◆ HOW TO COMPLETE THIS TASK ◆
Return the lines below exactly, from the first line to the line that contains "Calcio (90, 161)". Leave out pictures.

◆ Dataset entries ◆
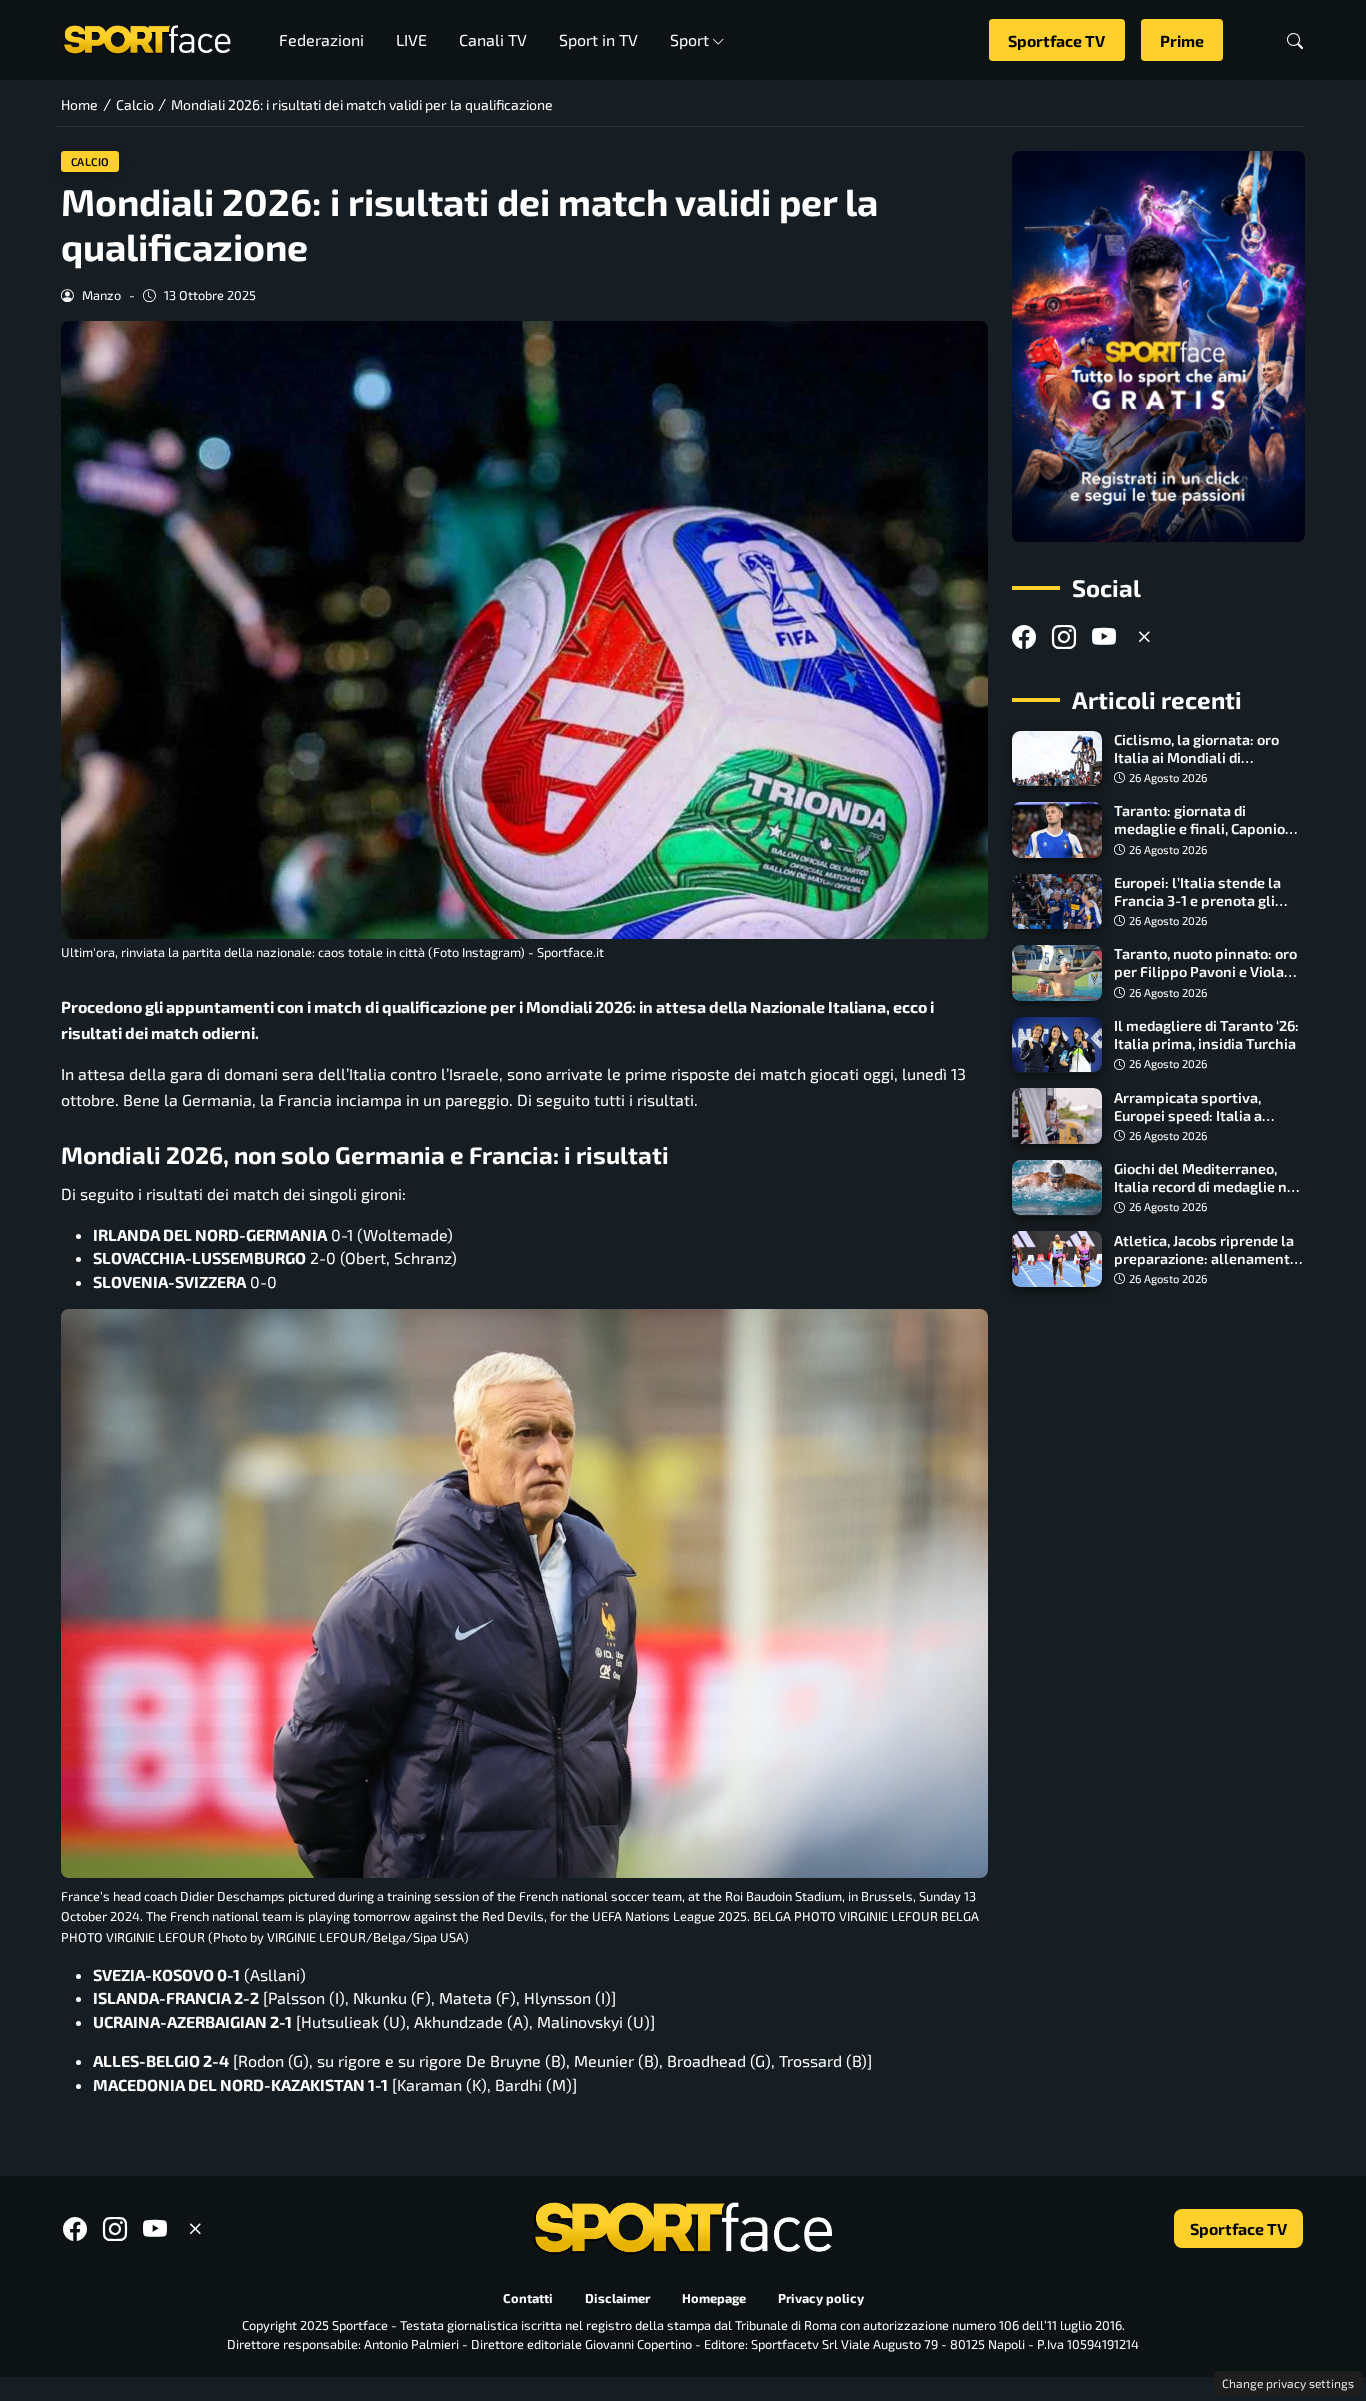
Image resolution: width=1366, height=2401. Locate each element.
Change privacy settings (1288, 2383)
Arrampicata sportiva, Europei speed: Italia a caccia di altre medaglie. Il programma (1200, 1123)
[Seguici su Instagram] (1064, 636)
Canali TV (493, 39)
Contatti (528, 2298)
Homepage (714, 2298)
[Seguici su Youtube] (1104, 636)
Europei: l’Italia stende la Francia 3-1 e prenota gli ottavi (1197, 900)
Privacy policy (821, 2298)
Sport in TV (598, 39)
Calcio (90, 161)
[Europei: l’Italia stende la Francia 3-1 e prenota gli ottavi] (1057, 902)
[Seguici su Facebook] (1024, 636)
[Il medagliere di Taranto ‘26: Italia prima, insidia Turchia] (1057, 1045)
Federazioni (321, 39)
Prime (1182, 40)
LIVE (411, 39)
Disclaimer (617, 2298)
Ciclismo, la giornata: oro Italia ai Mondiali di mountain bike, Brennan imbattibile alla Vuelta (1196, 766)
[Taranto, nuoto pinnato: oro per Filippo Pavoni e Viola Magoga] (1057, 973)
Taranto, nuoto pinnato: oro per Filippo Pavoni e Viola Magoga (1205, 971)
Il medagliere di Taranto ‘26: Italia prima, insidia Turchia (1206, 1034)
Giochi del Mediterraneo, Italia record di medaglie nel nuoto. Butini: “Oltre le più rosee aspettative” (1207, 1195)
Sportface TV (1056, 40)
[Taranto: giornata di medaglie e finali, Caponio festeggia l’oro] (1057, 830)
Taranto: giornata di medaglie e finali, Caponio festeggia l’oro (1199, 828)
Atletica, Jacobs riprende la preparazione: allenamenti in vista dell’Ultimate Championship (1204, 1266)
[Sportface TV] (1158, 346)
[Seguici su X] (1144, 636)
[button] (1295, 40)
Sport (689, 39)
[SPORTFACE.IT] (147, 37)
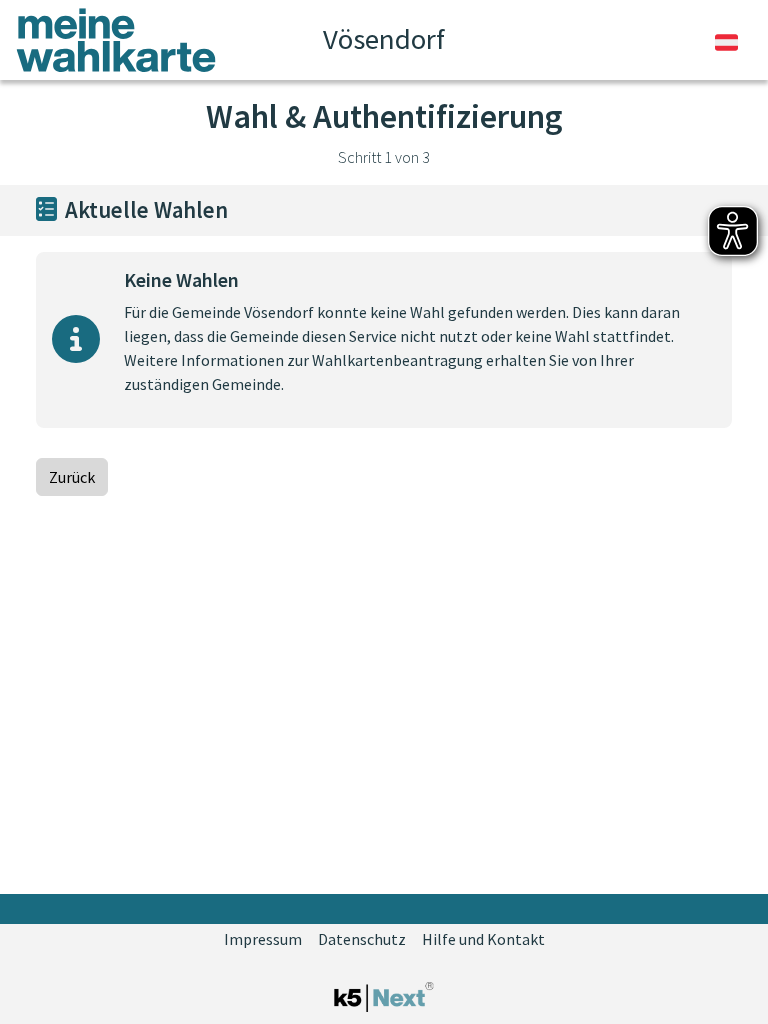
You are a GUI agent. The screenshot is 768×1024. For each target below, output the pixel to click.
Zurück (72, 477)
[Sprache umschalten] (726, 40)
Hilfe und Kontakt (483, 939)
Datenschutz (362, 939)
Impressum (263, 939)
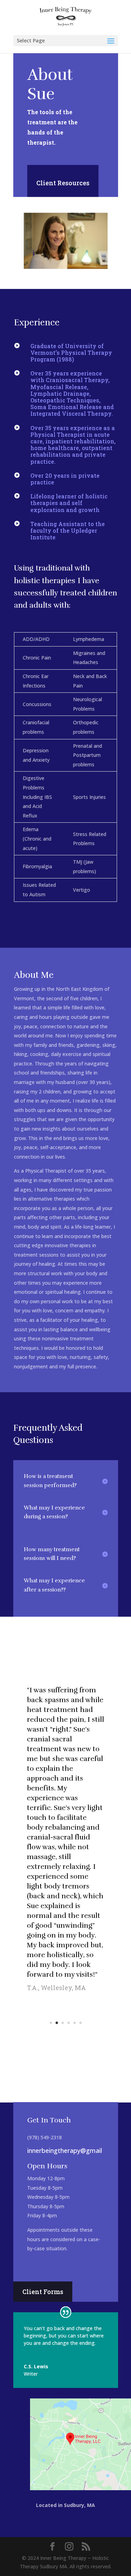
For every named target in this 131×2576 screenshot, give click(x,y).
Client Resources (62, 183)
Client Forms (42, 2291)
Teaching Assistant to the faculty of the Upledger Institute (67, 530)
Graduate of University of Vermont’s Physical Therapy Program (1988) (71, 352)
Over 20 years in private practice (65, 479)
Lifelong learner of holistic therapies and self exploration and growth (69, 502)
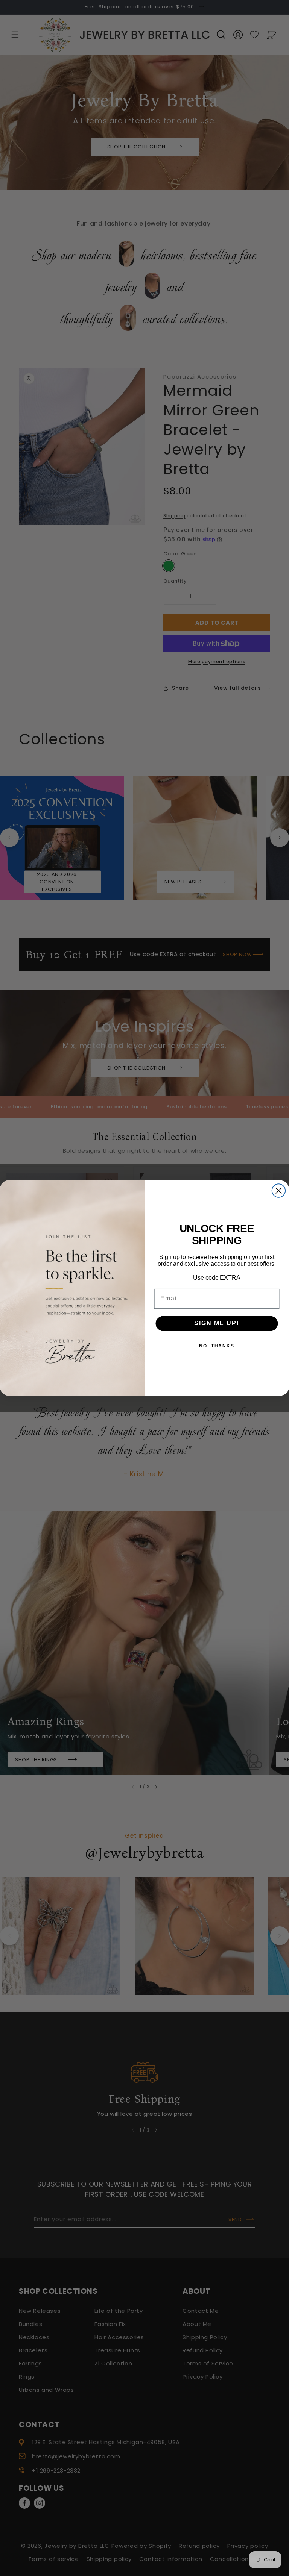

◆ TASK RESULT ◆
Image resolution: width=1366, height=2401. Locate each element.
Change privacy settings (1288, 2383)
Arrampicata sportiva, Europei speed: Italia a caccia di altre medaglie. Il programma (1200, 1123)
[Seguici su Instagram] (1064, 636)
Canali TV (493, 39)
Contatti (528, 2298)
Homepage (714, 2298)
[Seguici su Youtube] (1104, 636)
Europei: l’Italia stende la Francia 3-1 e prenota gli ottavi (1197, 900)
Privacy policy (821, 2298)
Sport in TV (598, 39)
Calcio (90, 161)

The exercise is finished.